There are dozens, if not hundreds, of movies about horny young men. “Abe & Phil’s Last Poker Game” belongs to a decidedly smaller movie subgenre: horny old men.
But let’s not quibble about numbers, or size, which certainly doesn’t matter to the titular protagonists expertly played by Martin Landau and Paul Sorvino. Their overriding concern is frequency, or the lack of it.
More of a poignant end-of-life saga than a Borscht Belt comedy, “Abe & Phil’s Last Poker Game” is unexpectedly fixated on the sex act as the defining characteristic of male identity. To paraphrase Rabbi Hillel, “If I can’t perform, who am I? And if not now, when?”
But that’s imbuing Howard Weiner’s endearing portrait of two likable but desperate alter kockers with a Jewish slant that it doesn’t actually have. Notwithstanding a heartfelt performance by the late Martin Landau in his last great role and the inclusion of “Abe & Phil’s Last Poker Game” in the Jewish Film Institute’s two-day WinterFest, the film is agnostic about ethnic trappings.
“Abe & Phil’s Last Poker Game” screens at WinterFest Sunday, Feb. 11 at Alamo Drafthouse in San Francisco.
When his wife’s dementia reaches an advanced stage, Dr. Abe Mandelbaum (Landau) moves them out of their brownstone and into a remote retirement home called Cliffside. He is befriended almost immediately by Phil (Sorvino), an Italian extrovert and prolific bachelor who’s deeply, sadly nostalgic for the sex he used to enjoy in abundance.

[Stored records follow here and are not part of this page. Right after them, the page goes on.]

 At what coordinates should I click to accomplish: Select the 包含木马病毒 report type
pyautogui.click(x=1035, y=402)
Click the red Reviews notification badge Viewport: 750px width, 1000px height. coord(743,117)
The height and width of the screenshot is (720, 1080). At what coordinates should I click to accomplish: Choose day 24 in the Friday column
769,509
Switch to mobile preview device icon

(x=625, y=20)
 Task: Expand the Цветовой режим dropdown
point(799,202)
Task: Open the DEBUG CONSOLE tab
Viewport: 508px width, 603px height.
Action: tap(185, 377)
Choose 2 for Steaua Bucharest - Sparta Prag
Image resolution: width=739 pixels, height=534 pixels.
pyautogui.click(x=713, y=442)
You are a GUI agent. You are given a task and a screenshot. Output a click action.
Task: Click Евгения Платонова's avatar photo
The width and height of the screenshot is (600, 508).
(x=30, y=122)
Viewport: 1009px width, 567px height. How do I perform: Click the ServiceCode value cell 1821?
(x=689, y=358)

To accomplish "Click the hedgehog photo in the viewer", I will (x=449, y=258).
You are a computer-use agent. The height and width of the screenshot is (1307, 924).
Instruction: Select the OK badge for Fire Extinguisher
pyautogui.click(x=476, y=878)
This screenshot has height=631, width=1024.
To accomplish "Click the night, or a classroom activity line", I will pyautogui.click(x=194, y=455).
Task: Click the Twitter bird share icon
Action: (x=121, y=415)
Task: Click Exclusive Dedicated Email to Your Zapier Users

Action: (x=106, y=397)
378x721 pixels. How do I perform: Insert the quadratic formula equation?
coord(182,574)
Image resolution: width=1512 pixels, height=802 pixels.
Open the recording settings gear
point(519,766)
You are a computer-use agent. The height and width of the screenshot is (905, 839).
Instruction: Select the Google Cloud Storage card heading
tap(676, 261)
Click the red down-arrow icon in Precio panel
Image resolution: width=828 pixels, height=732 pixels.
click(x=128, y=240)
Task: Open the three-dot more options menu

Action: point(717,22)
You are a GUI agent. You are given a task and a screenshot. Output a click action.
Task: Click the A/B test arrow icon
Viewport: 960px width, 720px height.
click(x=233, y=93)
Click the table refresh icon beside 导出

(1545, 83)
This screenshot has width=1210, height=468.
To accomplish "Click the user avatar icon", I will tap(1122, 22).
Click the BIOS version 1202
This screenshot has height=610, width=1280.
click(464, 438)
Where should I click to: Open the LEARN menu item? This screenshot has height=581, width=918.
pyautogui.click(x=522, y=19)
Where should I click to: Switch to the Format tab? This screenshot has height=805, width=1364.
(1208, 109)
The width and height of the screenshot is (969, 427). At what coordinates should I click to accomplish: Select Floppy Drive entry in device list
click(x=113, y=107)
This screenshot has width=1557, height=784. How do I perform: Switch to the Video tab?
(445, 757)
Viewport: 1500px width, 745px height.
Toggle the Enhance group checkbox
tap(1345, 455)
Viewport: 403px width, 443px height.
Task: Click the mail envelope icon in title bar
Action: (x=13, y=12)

Abe, a button-down type who always dresses in a sport coat, sweater and tie and insists on being addressed as Dr. Mandelbaum, loosens up around Phil. He relishes their ribald chats, for Molly (Ann Marie Shea) is no longer the conversational partner she once was.
Abe is still devoted to her, of course, and is adamant that Molly be allowed the one item that placates her outbursts and acts as a security blanket: her fur coat. (If this is a dig at the stock that doctor’s wives put in material possessions, it’s rather anachronistic.)
Meanwhile, a new nurse has come to work at the facility. Thoughtful, compassionate and eminently qualified, Angela (Maria Dizzia) is a solid addition to the staff. But she has her own agenda.
Angela was adopted and has been unsuccessful in locating her birth parents. An anonymous note tipped her off that her father lives at Cliffside, so here she is.
Writer-director Weiner, whose day job is Harvard professor of neurology, plausibly meshes Angela’s not-so-covert mission with Phil and Abe’s late-in-life friendship. All three are good people, or so we’re inclined to believe, who deserve to be happy.
The trio bonds in a healthy way, but the emotional center of the movie gradually shifts to Angela and the familial resolution she wants so badly. The unfortunate side effect is that both the director and the audience are distracted from confronting the unsettling fact that Phil and Abe — despite what they accomplished or achieved in their lives — desperately measure themselves at this stage on the basis of their sexual activity.
Of course, sex represents more than just the physical act to Abe and Phil. It’s a barometer of their vitality and aliveness, and a measuring stick that tracks their proximity to the end. And if it unleashes their vanity and pride, well, men will be men.
There are points along the way where “Abe & Phil’s Last Poker Game” becomes about love rather than sex. Landau and Sorvino do their utmost to minimize the sentimentality, with Steven Argila’s score picking up the slack.
There are also secrets and lies, which complicate the core relationships and give us something to contemplate beyond the ending that awaits every movie character who checks into a retirement home.